Durch die Verzögerungen seien immer mehr Interessierte abgesprungen, berichtete Hausruckinger. Zum Teil mussten sie handeln, weil die bisherige Heizung den Geist aufgab. Schlussendlich sind es inzwischen nicht mehr 93, sondern 66, die noch an Bord waren. Das hat dem Vorhaben aus Sicht Hausruckingers endgültig das Genick gebrochen. Denn mit weniger Abnehmenden wird das Netz immer unwirtschaftlicher. Mit einer Gasheizung könne man damit momentan nicht konkurrieren. „Das ist zumindest der Stand heute.”

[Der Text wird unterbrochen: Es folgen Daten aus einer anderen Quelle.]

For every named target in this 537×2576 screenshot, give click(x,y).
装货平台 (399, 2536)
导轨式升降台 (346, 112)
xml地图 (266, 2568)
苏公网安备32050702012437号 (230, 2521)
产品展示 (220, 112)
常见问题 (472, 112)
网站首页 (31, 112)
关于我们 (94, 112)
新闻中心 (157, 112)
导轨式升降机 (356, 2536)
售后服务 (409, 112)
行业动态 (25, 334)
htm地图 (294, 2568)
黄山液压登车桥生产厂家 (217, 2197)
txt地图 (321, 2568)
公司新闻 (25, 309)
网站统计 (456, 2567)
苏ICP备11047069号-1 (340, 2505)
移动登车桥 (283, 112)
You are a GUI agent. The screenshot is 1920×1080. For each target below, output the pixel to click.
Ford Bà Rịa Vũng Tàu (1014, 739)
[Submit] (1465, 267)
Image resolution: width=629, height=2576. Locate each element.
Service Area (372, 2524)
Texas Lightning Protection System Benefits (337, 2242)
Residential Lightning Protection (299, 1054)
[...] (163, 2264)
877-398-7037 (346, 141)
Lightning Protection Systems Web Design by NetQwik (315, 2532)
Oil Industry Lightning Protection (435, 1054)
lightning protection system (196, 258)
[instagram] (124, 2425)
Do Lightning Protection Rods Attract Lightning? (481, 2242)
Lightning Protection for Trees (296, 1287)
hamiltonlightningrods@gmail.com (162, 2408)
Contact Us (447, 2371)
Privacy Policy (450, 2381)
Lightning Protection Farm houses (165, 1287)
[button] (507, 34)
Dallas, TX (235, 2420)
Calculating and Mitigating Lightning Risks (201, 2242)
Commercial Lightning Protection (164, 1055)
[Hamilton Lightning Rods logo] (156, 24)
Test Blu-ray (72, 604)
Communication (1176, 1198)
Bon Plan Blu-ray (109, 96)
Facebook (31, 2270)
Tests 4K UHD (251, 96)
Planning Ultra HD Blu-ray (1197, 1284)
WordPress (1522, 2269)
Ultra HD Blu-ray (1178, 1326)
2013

Holger Hausruckinger bedauert die Entwicklung. Er und die anderen Verantwortlichen der Genossenschaft haben in den vergangenen Jahren viel Arbeit in das Projekt gesteckt. Allein die Machbarkeitsstudie war eine echte Herausforderung. Er hofft, dass die Idee nicht endgültig vom Tisch ist, sondern in ein paar Jahren neu aufleben kann.
Allerdings ist es aus seiner Sicht nicht sinnvoll, die Genossenschaft so lange am Leben zu halten. Denn diese kostet Geld. Unter anderem muss jedes Jahr eine Bilanz veröffentlicht werden, gibt er zu bedenken. Noch haben die rund 90 Mitglieder keinen Auflösungsbeschluss gefasst, doch Hausruckinger geht davon aus, dass das bei der nächsten Versammlung Thema sein wird. Dann folgt ein Liquidationsjahr, damit etwaige Forderungen noch geltend gemacht werden können. Außerdem erhalten die Mitglieder ihre Einlagen zurück. Erst dann wird die Nahwärme Elpersdorf eG Geschichte sein.